WHAT THE TASK REQUIRES —
Print the passage from the climate adaptation text starting with "Many of the" and going on through "will be described.", copied word for word.

____ SUPPLIED TEXT

Adaptation measures improve our ability to cope with or avoid harmful climate impacts and take advantage of beneficial ones, now and as climate varies and changes. Adaptation and mitigation are necessary elements of an effective response to climate change. Adaptation options also have the potential to moderate harmful impacts of current and future climate variability and change. The Global Climate Change Impacts Report identifies examples of adaptation-related actions currently being pursued in various sectors and regions to address climate change, as well as other environmental problems that could be exacerbated by climate change such as urban air pollution and heat waves. Some adaptation options that are currently being pursued in various regions and sectors to deal with climate change and/or other environmental issues are identified in this report. A range of adaptation responses can be employed to reduce risks through redesign or relocation of infrastructure, sustainability of ecosystem services, increased redundancy of critical social services, and operational improvements. Adapting to climate change is an evolutionary process and requires both analytic and deliberative decision support.

Many of the climate change impacts described in the report have economic consequences. A significant part of these consequences flow through public and private insurance markets, which essentially aggregate and distribute society's risk. However, in most cases, there is currently insufficient robust information to evaluate the practicality, efficiency, effectiveness, costs, or benefits of adaptation measures, highlighting a need for research. Thus, the discussion of various public and private adaptation examples should not be viewed as an endorsement of any particular option, but rather as illustrative examples of approaches being tried. Adaptation planning efforts such as that being conducted in New York City and the Colorado River will be described.

Climate will be continually changing, moving at a relatively rapid rate, outside the range to which society has adapted in the past. The precise amounts and timing of these changes will not be known with certainty. The United States has considerable capacity to adapt to climate change, but during recent extreme weather and climate events, actual practices have not always protected people and property. Vulnerability to extreme events is highly variable, with disadvantaged groups and communities (such as the poor, infirm, and elderly) experiencing considerable damage and disruption to their lives. Adaptation tends to be reactive, unevenly distributed, and focused on coping rather than preventing problems. While it is difficult to fully evaluate the impacts of climate change on the United States without considering the consequences of climate change elsewhere, such analysis is beyond the scope of this report. The report identifies a number of areas in which inadequate information or understanding hampers our ability to estimate future climate change and its impacts. Reduction in vulnerability will require anticipatory deliberative processes focused on incorporating adaptation into long-term municipal and public service planning, including energy, water, and health services, in the face of changing climate-related risks combined with ongoing changes in population, land use and development patterns.

________
____ SOURCE MATERIAL

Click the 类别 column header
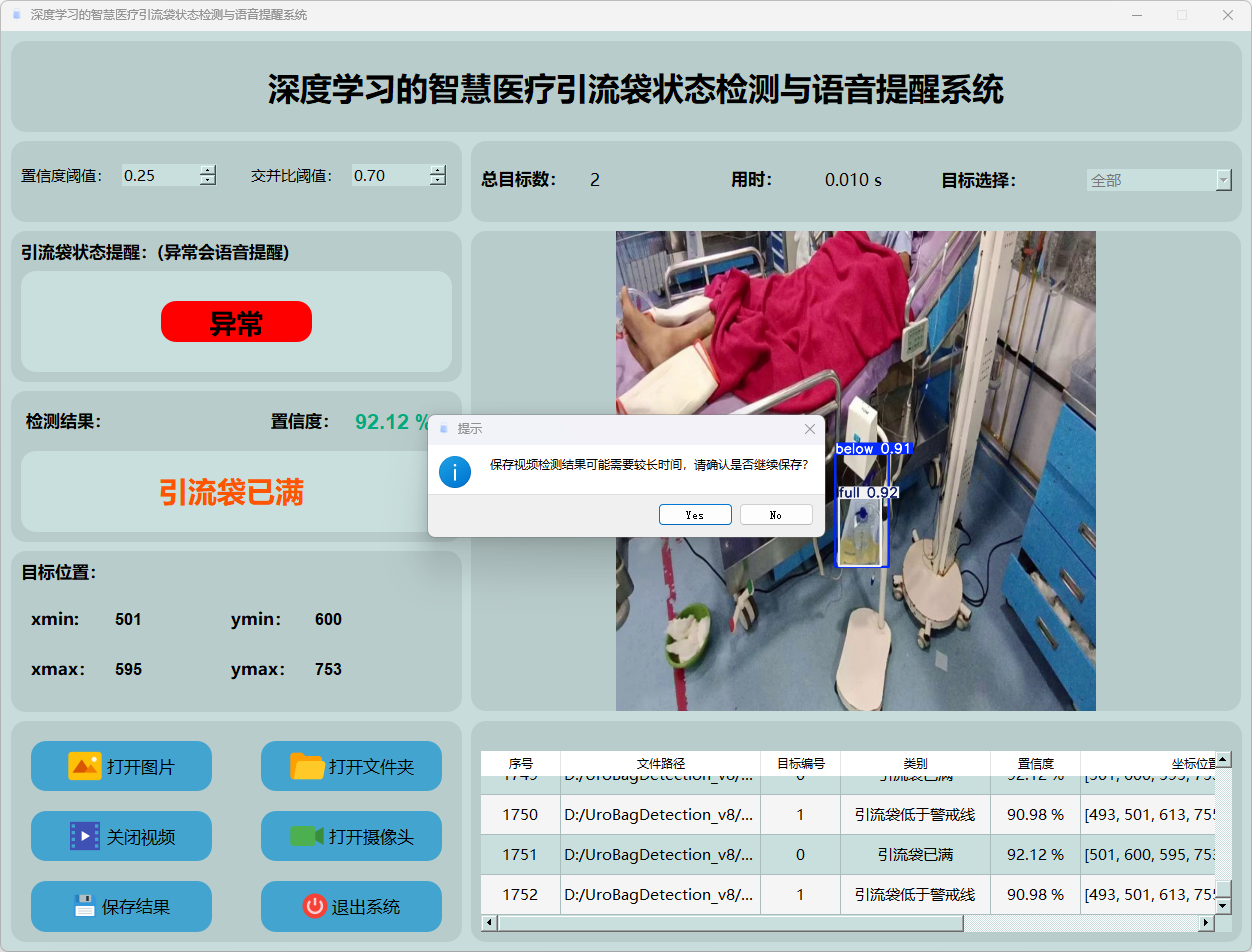coord(914,763)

________

SOLUTION BELOW —
Many of the climate change impacts described in the report have economic consequences. A significant part of these consequences flow through public and private insurance markets, which essentially aggregate and distribute society's risk. However, in most cases, there is currently insufficient robust information to evaluate the practicality, efficiency, effectiveness, costs, or benefits of adaptation measures, highlighting a need for research. Thus, the discussion of various public and private adaptation examples should not be viewed as an endorsement of any particular option, but rather as illustrative examples of approaches being tried. Adaptation planning efforts such as that being conducted in New York City and the Colorado River will be described.